# gunnar fastlane input



## koudja (Feb 8, 2007)

anyone have a fastlane and care to provide some feedback? happy with it? is it a pig? too touring oriented or can it get down at a cx race? 

i've scoured the web and haven't been able to find much beyond them being recommended without expanding on personal experience details. 

i'm looking for a 'utility' bike that is (relatively) fast and light. i want it climbing oriented. i want it to have endurance characteristics for the long rides. though, it's main/daily tasks will be: commuting (hilly 15 mi RT), long dirt road rides, 50-70+ miles with lots of vert, and occasionally singletrack when i don't want to ride my mtb. i'm on the fence with a good steel like the fastlane or hyperx or digging deep and going custom ti. i'm thinking the hyperx is off the list since it's not really designed to take a load. 

occasionally i want it to tour so it needs to have eyelets for racks. tours i have in mind are in the PNW, 3-5 day in length, light load <20lb. every other year i ride the 7 day san juan huts system (200 miles of dirt, a butt load of climbing, and some singletrack. ie: needs to handle fat tires ~1.8 is fine, frame needs to be fine with ~30lb load). occasionally i want to do a cx race. sometimes road duty, which would likely find me wandering a bit and exploring a dirt road. 

my commuter frame finally gave in (alu gt edge) after lots of years of love. i used to have a 26" full suss which i used for sjhs in past years. sold it last winter to build a 29ss, niner one9 (ss is so much fun). sold my crabon hakkalugi because 1. didn't feel comfortable using it for commuting duties and 2. wanted to put racks on it for touring. loved that bike though, so much fun to ride. needed to sell it though to fund something that's more functional.

i think the fargo is too 'offroad' for my needs so they're off the list. vaya is also on my list of want. if a vaya is what i end up with, it would be a place holder until i can fund a custom ti.

(Dataset extract):
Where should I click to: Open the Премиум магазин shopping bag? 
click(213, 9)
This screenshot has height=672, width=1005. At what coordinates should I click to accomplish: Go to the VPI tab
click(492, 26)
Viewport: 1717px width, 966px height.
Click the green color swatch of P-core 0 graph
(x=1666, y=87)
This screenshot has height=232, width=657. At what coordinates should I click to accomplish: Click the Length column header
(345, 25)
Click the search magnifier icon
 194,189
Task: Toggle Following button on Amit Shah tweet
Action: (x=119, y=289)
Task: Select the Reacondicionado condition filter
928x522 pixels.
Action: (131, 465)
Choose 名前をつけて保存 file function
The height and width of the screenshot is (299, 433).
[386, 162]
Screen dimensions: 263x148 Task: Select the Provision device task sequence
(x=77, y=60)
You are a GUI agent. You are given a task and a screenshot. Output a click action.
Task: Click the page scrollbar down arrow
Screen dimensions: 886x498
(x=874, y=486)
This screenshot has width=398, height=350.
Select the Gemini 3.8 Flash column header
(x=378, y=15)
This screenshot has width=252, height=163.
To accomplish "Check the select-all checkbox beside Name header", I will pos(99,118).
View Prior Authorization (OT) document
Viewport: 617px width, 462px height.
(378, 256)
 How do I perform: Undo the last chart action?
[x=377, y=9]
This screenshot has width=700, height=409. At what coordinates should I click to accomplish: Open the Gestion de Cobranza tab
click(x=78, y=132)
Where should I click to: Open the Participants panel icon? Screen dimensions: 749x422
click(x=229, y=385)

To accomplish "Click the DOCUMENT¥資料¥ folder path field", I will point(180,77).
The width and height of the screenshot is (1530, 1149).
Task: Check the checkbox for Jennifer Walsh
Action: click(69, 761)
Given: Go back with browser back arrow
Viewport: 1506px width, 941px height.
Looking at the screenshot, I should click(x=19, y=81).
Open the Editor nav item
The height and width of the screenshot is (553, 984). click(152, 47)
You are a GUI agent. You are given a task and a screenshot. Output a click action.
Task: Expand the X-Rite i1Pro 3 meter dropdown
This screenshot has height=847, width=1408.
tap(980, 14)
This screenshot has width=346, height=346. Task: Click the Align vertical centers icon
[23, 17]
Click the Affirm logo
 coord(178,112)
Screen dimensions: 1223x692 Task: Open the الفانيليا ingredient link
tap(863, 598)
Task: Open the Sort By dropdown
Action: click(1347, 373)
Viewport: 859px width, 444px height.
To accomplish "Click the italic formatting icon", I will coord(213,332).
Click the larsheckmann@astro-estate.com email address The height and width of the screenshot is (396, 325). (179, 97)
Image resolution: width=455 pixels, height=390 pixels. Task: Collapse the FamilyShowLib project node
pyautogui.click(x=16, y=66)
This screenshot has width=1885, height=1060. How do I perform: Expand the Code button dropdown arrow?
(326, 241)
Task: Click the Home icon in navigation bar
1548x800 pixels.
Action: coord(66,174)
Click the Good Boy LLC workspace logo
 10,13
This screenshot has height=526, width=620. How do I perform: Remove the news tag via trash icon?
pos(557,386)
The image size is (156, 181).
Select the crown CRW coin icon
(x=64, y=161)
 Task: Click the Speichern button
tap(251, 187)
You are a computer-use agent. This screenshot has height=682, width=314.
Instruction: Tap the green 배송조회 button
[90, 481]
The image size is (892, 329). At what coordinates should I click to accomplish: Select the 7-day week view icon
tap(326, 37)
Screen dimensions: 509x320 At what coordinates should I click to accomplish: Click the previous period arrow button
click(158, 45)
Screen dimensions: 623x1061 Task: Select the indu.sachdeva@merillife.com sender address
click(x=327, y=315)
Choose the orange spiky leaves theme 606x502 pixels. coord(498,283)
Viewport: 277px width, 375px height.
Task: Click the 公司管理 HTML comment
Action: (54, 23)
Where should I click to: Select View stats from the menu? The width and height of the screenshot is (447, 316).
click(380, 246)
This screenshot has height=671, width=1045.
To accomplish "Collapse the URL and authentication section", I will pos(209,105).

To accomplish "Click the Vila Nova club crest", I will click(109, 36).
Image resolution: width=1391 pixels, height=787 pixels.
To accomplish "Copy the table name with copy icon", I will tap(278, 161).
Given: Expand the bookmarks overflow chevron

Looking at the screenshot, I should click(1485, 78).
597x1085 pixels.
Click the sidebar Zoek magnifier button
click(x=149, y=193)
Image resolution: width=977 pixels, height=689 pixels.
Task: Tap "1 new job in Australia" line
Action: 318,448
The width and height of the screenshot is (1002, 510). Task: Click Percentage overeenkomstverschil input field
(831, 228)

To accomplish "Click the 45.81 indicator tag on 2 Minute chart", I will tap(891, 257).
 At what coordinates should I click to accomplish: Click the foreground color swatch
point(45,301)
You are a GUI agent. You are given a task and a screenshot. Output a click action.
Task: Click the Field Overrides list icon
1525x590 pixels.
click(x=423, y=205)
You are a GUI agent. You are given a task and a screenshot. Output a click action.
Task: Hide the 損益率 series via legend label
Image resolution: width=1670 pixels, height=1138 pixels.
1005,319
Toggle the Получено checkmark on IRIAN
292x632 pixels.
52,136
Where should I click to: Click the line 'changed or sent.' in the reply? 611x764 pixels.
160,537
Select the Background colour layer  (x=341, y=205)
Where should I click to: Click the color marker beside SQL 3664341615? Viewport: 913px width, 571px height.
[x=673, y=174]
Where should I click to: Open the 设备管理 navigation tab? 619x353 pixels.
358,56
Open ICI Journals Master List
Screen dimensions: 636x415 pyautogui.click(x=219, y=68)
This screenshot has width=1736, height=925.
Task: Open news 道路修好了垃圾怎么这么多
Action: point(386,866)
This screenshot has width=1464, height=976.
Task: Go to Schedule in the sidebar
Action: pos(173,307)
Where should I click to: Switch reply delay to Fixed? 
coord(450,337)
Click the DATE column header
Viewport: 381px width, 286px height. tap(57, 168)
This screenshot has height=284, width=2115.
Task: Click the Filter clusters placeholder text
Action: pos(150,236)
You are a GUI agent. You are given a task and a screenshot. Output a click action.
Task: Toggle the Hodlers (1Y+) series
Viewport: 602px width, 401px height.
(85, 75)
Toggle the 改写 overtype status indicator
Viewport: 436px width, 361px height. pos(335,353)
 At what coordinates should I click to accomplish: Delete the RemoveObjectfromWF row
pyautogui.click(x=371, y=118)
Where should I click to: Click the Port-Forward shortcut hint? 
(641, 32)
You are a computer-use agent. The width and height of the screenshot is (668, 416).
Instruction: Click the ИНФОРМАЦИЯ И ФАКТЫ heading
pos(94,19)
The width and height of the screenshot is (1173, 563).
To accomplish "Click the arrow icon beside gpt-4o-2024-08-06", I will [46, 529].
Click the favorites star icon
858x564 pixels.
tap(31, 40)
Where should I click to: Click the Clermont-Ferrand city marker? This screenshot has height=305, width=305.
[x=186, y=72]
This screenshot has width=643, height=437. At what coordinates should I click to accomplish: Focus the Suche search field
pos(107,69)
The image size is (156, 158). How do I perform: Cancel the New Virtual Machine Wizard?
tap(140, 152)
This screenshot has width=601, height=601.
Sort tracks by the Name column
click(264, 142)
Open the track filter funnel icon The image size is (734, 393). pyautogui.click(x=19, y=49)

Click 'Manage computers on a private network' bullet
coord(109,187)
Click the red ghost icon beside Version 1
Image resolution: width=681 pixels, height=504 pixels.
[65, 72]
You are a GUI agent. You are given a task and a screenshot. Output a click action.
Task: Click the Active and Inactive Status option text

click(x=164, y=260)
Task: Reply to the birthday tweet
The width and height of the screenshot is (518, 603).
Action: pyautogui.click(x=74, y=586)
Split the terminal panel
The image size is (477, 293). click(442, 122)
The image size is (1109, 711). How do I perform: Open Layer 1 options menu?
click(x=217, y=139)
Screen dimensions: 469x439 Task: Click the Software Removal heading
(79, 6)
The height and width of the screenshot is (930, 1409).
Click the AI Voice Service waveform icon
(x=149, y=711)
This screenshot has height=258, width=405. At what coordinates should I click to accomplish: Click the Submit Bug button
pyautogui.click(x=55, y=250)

(Given instruction A): Write out the stretch of the Gunnar Fastlane thread from "# gunnar fastlane" through "at a cx race?".
(Given instruction B): According to the Gunnar Fastlane thread, how many days does the San Juan huts system ride take, and how many miles of dirt does it cover?
Rely only on the Gunnar Fastlane thread for what comes next.

(Exercise answer A):
# gunnar fastlane input



## koudja (Feb 8, 2007)

anyone have a fastlane and care to provide some feedback? happy with it? is it a pig? too touring oriented or can it get down at a cx race?

(Exercise answer B): It takes 7 days and covers 200 miles of dirt.